Uptake and transport of organic and inorganic nitrogen by arbuscular mycorrhizal fungi. Plant Soil
Plant and Soil
New information on N uptake and transport of inorganic and organic N in arbuscular mycorrhizal fungi is reviewed here. Hyphae of the arbuscular mycorrhizal fungus Glomus mosseae (Nicol. and Gerd.) Gerd. and Trappe (BEG 107) were shown to transport N supplied as 15 N-Gly to wheat plants after a 48 h labelling period in semi-hydroponic (Perlite), non-sterile, compartmentalised pot cultures. Of the 15 N supplied to hyphae in pot cultures over 48 h, 0.2 and 6% was transported to plants supplied with insufficient N or sufficient N, respectively.
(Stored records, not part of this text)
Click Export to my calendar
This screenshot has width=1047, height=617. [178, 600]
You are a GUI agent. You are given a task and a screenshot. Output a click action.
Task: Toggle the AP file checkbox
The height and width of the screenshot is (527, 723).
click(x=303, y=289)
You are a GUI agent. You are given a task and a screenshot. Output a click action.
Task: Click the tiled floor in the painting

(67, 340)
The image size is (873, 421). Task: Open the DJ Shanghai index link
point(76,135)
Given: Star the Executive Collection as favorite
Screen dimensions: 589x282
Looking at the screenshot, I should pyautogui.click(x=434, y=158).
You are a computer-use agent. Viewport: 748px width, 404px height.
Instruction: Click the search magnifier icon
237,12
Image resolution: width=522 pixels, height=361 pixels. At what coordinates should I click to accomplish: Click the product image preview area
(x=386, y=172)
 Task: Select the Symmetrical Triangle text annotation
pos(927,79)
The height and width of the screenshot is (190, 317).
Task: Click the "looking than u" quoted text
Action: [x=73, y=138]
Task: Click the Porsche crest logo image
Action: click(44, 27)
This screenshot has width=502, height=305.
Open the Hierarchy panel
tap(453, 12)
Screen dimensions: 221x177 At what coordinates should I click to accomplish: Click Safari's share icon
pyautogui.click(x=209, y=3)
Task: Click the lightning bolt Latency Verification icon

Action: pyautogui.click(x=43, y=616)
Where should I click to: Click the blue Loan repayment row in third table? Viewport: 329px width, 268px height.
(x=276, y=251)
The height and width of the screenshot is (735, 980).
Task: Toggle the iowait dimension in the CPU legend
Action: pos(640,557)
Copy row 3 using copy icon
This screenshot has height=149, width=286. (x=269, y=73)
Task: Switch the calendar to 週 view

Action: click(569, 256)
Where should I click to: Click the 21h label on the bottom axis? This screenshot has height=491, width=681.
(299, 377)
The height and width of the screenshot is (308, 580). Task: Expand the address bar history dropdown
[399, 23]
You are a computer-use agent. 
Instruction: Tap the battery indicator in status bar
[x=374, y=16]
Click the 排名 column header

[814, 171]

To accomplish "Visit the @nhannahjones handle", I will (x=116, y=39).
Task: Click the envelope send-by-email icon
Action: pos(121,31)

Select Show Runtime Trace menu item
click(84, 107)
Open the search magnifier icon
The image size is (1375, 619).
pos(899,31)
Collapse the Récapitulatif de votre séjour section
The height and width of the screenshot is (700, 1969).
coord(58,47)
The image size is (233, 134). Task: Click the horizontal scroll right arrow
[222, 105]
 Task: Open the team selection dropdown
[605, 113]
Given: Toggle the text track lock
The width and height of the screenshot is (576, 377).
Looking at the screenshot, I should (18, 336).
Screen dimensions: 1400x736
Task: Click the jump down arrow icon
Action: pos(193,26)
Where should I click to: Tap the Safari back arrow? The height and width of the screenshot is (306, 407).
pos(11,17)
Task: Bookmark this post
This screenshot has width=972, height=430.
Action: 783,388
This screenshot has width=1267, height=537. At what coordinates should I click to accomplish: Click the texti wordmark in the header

The increased 15 N uptake at the higher N supply was related to the higher hyphal length density at the higher N supply. These findings were supported by results from in vitro and monoxenic studies. Excised hyphae from four Glomus isolates (BEG 84, 107, 108 and 110) acquired N from both inorganic ( 15 NH 4 15 NO 3 , 15 NO 3 − or 15 NH 4 + ) and organic ( 15 N-Gly and 15 N-Glu, except in BEG 84 where amino acid uptake was not tested) sources in vitro during short-term experiments. Confirming these studies under sterile conditions where no bacterial mineralisation of organic N occurred, monoxenic cultures of Glomus intraradices Schenk and Smith were shown to transport N from organic sources ( 15 N-Gly and 15 N-Glu) to Ri T-DNA transformed, AM-colonised carrot roots in a long-term experiment. The higher N uptake (also from organic N) by isolates from nutrient poor sites (BEG 108 and 110) compared to that from a conventional agricultural field implied that ecotypic differences occur. Although the arbuscular mycorrhizal isolates used contributed to the acquisition of N from both inorganic and organic sources by the host plants/roots used, this was not enough to increase the N nutritional status of the mycorrhizal compared to non-mycorrhizal hosts.